In the noon of yesterday I saw a tree
pretending it was a woman,
bending over a stream, dipping its arms in the water as pale
women on still nights dip theirs,
its thick hair falling forward
over its face, missing its own reflection.
And I bent over the water beside it,
dipping my hands in the stream
and my hair fell forward
and I was a tree.
In the reflection I saw
a tree and a woman bending,
merged in the water and
knew not whether I was the woman or tree.
                                                                 ("Reflection" 23)

There is nothing quite like pathetic fallacy for exposing the egocentricity of Western humanism — especially when it comes to divining the true nature of Nature.  Indeed, this tree, which pretends it is a woman and misses seeing its own reflection, has much in common with Wordsworth's lonely cloud.  It is, of course, humankind who pretends that nature is a woman, just as in this poem it is really the woman who pretends she is a tree.  What the projection of femininity onto nature has meant in a phallically oriented culture is that we treat nature the way we treat women; as an ironic consequence, in its currently desecrated state, "Mother Nature" is giving us back an astonishingly accurate reflection of ourselves.  In other words, like the persona in the first seven lines of this poem, we have recreated nature in our own image.
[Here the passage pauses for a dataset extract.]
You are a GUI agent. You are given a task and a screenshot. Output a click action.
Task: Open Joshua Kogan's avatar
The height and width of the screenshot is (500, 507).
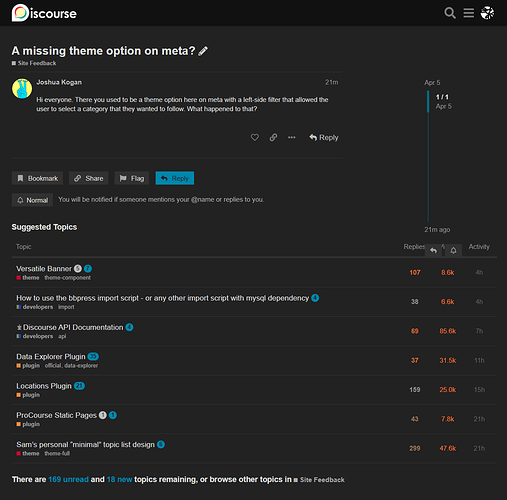pos(22,89)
     Perhaps it is the time dislocation between the tree at noon and the "women on still nights" that prompts the poet actively to test this projection instead of passively accepting appearance as reality.  In the act of bending over and disturbing the reflective surface of the water she takes back her projection and, instead, introjects the implicitly blurry image of self and tree merged, and for an instant in time — the magical moment of noon — she experiences herself as indistinguishable from nature.  This movement from projection to introjection illustrates the process of self-"Reflection" which brings her into empathetic intersubjective relationship with the other.  Unlike Kristin's sustained merger with nature which erases her from the text, this moment of merger at "noon of yesterday" is at one end of the relational continuum; at the other is the present "Reflection" upon it which returns the poet to herself while simultaneously revealing her deep interconnectedness with nature.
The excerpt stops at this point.